Die Europäische Zentralbank (EZB) wird laut Ökonomen wohl im Juni erstmals wieder die Zinsen senken und bis zum Jahresende zwei weitere Schritte nach unten folgen lassen. Das sind weniger Schritte als Volkswirte noch im März erwartet hatten, wie aus einer am Montag veröffentlichten Erhebung der Nachrichtenagentur Reuters hervorging. An der Umfrage vom 15. bis zum 22. April nahmen 97 Volkswirte teil.
Davon erwarten 91, dass die EZB den Einlagensatz im Juni um 0,25 Prozentpunkte auf 3,75 Prozent senken wird. Sechs Volkswirte rechnen mit einem ersten Schritt nach unten erst im dritten Quartal. Die nächste Zinssitzung der EZB ist am 6. Juni Frankfurt.

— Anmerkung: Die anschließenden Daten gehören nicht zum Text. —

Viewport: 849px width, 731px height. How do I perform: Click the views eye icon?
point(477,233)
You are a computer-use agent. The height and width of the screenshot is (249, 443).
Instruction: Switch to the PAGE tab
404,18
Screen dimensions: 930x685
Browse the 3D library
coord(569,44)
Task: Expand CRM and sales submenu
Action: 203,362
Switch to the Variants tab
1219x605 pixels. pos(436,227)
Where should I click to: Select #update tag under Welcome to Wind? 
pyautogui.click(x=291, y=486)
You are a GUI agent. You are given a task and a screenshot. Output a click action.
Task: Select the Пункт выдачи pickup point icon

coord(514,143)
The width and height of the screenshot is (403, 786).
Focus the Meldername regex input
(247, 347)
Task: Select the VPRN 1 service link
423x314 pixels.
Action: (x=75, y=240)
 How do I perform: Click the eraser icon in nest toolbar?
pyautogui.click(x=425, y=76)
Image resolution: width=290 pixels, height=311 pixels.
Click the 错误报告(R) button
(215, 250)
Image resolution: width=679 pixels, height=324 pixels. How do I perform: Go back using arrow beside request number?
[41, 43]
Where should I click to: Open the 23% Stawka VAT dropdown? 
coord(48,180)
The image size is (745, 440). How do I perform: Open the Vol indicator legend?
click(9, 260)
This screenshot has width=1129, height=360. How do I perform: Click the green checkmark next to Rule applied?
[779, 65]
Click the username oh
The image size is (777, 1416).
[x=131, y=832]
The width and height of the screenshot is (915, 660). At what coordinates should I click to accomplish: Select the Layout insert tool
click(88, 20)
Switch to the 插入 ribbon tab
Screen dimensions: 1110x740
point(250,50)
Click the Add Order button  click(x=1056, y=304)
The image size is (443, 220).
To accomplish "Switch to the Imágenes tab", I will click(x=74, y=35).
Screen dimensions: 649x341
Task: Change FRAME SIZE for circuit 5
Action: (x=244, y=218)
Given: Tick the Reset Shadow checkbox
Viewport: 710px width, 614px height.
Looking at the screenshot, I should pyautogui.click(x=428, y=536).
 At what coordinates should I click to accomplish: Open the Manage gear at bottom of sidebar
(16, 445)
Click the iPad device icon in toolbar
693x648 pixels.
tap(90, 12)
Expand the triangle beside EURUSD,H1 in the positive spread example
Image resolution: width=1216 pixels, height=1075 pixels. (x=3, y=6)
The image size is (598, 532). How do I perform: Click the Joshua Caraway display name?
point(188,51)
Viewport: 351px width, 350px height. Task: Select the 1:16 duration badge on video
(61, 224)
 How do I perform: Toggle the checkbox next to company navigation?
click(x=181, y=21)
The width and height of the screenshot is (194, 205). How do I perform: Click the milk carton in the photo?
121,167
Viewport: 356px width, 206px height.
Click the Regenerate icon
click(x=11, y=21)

„Neutraler“ Zins liegt bei 2,25 Prozent
Den Einlagensatz erhalten Geldhäuser, wenn sie bei der Notenbank überschüssige Gelder parken. Aktuell liegt er auf dem Rekordniveau von 4,00 Prozent. Mit 52 von 97 Volkswirten rechnet eine knappe Mehrheit von 54 Prozent damit, dass die EZB ihn danach noch zwei weitere Male senken wird. 38 von 97 Experten rechnen mit Zinssenkungen von zusammen einem Prozentpunkt oder mehr. In der März-Umfrage hatten dies noch 39 von 77 Volkswirten vorausgesagt.
Bei der Frage, welches Niveau der neutralen Zins im Euroraum hat, lag der Wert in der Mitte aller 35 Antworten - der Median - bei 2,25 Prozent. Der neutrale Zins ist der Zinssatz, der eine Volkswirtschaft weder antreibt noch bremst. Die Antworten stimmten mit den jüngsten Äußerungen des französischen Notenbankchefs Francois Villeroy de Galhau überein. Dieser geht davon aus, dass der neutrale Zins in der 20-Länder-Gemeinschaft bei etwa 2,0 bis 2,25 Prozent liegt.